■ GIVEN TASK
Copy the lines below word for word, starting with the line that contains "American Militaria... (253, 369)" and continuing through the last line.

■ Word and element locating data
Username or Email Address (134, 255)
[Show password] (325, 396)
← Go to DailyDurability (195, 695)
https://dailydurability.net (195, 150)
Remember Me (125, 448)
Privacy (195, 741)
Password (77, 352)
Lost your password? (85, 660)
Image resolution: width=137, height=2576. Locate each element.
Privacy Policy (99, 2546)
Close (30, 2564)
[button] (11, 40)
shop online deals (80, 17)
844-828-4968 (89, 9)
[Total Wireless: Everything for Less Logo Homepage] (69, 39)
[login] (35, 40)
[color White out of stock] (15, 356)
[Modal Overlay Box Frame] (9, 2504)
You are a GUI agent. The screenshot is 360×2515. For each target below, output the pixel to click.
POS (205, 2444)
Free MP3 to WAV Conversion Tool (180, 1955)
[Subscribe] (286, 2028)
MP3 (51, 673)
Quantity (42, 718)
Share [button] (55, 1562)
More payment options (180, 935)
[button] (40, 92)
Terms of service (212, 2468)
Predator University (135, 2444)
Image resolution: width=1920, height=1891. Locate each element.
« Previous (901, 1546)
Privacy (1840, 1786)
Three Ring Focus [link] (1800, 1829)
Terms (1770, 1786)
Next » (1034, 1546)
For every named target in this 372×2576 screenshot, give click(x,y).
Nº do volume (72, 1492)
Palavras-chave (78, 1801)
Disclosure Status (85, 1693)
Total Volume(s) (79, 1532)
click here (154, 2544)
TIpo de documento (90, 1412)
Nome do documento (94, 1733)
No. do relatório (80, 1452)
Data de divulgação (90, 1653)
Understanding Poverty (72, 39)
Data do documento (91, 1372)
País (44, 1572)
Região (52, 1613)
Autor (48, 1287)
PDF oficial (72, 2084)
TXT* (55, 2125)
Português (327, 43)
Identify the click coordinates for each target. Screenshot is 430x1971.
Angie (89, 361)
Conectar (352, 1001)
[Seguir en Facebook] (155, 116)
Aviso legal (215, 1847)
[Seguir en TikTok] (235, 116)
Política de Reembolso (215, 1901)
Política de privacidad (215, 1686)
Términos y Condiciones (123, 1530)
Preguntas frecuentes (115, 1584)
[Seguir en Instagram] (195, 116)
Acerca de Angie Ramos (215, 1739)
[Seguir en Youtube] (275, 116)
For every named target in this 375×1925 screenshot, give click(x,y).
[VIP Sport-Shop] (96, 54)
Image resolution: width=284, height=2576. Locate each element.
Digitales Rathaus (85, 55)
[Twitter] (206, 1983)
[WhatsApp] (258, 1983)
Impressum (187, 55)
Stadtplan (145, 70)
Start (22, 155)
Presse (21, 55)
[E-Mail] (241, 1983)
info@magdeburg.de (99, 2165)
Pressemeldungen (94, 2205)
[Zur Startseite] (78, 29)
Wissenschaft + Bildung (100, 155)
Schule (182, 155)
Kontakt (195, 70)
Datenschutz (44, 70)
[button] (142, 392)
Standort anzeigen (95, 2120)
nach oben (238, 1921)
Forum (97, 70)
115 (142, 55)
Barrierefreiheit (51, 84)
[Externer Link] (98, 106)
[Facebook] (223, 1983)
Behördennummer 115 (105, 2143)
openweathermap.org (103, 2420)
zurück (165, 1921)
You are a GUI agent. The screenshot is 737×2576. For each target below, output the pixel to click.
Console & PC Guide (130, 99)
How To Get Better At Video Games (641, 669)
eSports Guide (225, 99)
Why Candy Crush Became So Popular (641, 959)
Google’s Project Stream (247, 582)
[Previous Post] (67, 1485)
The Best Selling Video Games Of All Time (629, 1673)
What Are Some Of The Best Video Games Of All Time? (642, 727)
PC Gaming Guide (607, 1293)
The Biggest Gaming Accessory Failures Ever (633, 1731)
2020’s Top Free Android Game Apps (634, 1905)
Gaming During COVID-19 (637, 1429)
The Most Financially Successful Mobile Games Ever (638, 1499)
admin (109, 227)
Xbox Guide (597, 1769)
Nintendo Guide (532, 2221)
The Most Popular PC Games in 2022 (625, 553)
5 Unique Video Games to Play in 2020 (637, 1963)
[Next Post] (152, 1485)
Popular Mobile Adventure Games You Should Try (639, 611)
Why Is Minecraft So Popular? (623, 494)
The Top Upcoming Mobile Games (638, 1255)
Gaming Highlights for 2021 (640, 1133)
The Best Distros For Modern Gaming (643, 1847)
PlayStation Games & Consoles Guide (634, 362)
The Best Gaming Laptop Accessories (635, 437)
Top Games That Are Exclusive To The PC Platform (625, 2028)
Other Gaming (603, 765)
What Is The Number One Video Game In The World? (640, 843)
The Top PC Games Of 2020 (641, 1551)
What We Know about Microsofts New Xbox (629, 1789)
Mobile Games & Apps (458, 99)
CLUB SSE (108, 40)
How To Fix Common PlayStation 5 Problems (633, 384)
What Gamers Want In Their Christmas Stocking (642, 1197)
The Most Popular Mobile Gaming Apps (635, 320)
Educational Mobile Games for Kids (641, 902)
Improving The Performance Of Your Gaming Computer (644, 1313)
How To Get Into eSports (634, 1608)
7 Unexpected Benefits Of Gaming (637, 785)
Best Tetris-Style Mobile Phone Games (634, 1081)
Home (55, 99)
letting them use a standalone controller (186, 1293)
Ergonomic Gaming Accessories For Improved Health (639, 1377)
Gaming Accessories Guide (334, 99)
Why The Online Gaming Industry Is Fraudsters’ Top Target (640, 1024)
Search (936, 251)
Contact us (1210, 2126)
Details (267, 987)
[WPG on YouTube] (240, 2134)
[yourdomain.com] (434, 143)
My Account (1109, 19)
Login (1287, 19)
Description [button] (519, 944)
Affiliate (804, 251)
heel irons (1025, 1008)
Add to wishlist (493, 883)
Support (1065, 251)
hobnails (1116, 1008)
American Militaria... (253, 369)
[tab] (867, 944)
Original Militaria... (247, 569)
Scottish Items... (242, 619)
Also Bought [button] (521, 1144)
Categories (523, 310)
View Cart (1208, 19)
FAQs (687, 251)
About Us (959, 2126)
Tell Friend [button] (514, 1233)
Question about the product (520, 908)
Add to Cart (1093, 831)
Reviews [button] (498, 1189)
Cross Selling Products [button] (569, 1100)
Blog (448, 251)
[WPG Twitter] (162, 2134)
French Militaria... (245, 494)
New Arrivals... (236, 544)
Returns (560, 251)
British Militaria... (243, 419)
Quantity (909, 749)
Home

■ OUTPUT OF THE TASK
American Militaria... (253, 369)
[tab] (867, 944)
Original Militaria... (247, 569)
Scottish Items... (242, 619)
Also Bought [button] (521, 1144)
Categories (523, 310)
View Cart (1208, 19)
FAQs (687, 251)
About Us (959, 2126)
Tell Friend [button] (514, 1233)
Question about the product (520, 908)
Add to Cart (1093, 831)
Reviews [button] (498, 1189)
Cross Selling Products [button] (569, 1100)
Blog (448, 251)
[WPG Twitter] (162, 2134)
French Militaria... (245, 494)
New Arrivals... (236, 544)
Returns (560, 251)
British Militaria... (243, 419)
Quantity (909, 749)
Home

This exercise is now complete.